De Boer said that there were 15 days of negotiations left  before Copenhagen, at meetings in Bangkok in September-October  and in Barcelona in November.

“It is clear that there is quite a significant uphill battle  if we are going to get there,” said Jonathan Pershing, head of  the U.S. delegation. But he said there were some signs of  movement.

“You absolutely can get there,” he said.
Developing nations accused the rich of failing to take the  lead in making deep cuts in greenhouse gas emissions and of  trying to get poor to take on too much of the burden.

China and India want the rich, for instance, to make cuts in  greenhouse gases of at least 40 percent below 1990 levels by  2020 to avert the worst of climate change such as floods,  droughts, heatwaves and rising sea levels. They say they need  billions of dollars in aid and clean technology to help cope.

“We still have the same problems that have been hindering  us,” China’s climate ambassador Yu Qingtai told Reuters of the  rich-poor deadlock.

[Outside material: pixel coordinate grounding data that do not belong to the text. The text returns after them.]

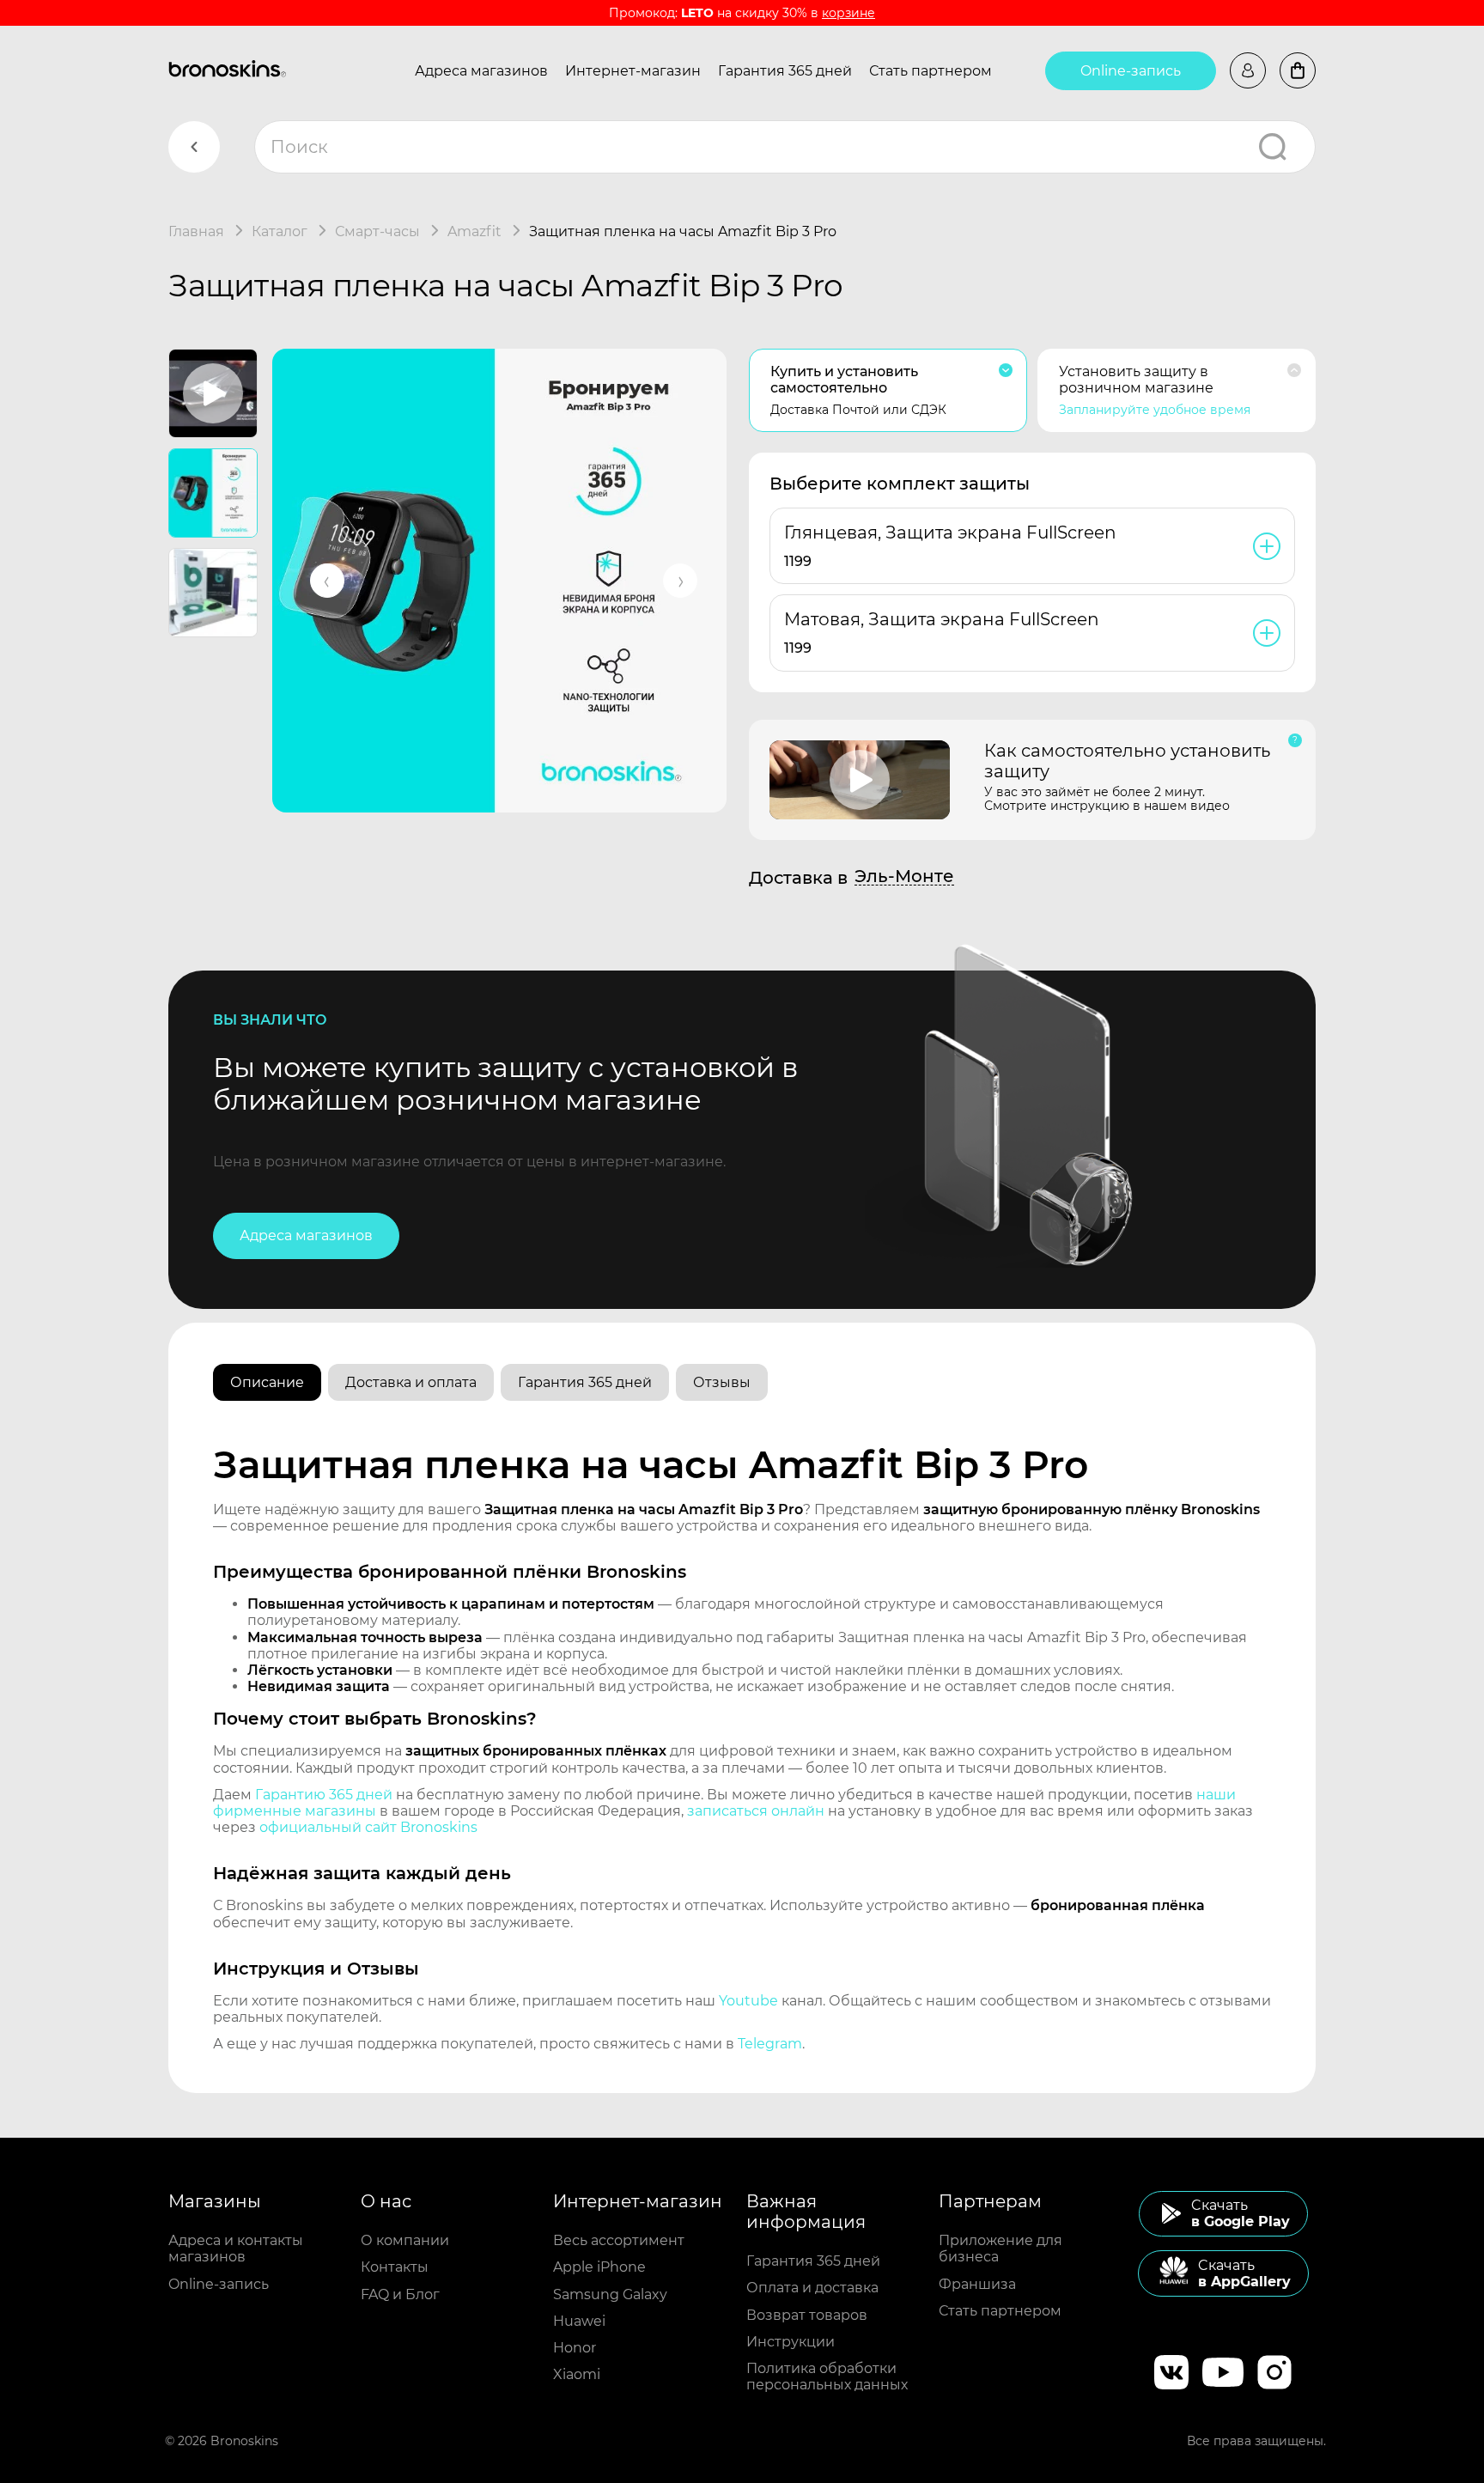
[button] (327, 580)
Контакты (395, 2267)
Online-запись (1130, 71)
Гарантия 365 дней (785, 71)
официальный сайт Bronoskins (368, 1827)
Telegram (770, 2044)
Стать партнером (930, 71)
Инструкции (790, 2342)
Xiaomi (576, 2374)
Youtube (748, 2001)
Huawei (579, 2321)
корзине (848, 13)
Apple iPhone (599, 2267)
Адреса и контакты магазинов (235, 2248)
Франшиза (977, 2284)
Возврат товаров (806, 2315)
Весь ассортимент (618, 2240)
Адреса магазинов (481, 71)
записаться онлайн (755, 1811)
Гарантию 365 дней (323, 1794)
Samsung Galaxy (610, 2294)
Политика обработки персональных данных (827, 2376)
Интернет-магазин (633, 71)
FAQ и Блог (400, 2294)
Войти (1248, 70)
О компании (405, 2240)
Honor (574, 2348)
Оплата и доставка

He said that China was keen to see it emissions peak but  that fighting poverty had to remain an overriding priority.

Many delegates said that a meeting of world leaders at the  United Nations in New York and a meeting of leaders of the Group  of 20 in Pittsburgh, both in September, could help give guidance  and break the deadlock.

The European Union also said that offers on the table by  developed nations fell far short of a goal of limiting global  warming to a maximum of two degrees Celsius (3.6 Fahrenheit)  above pre-industrial levels.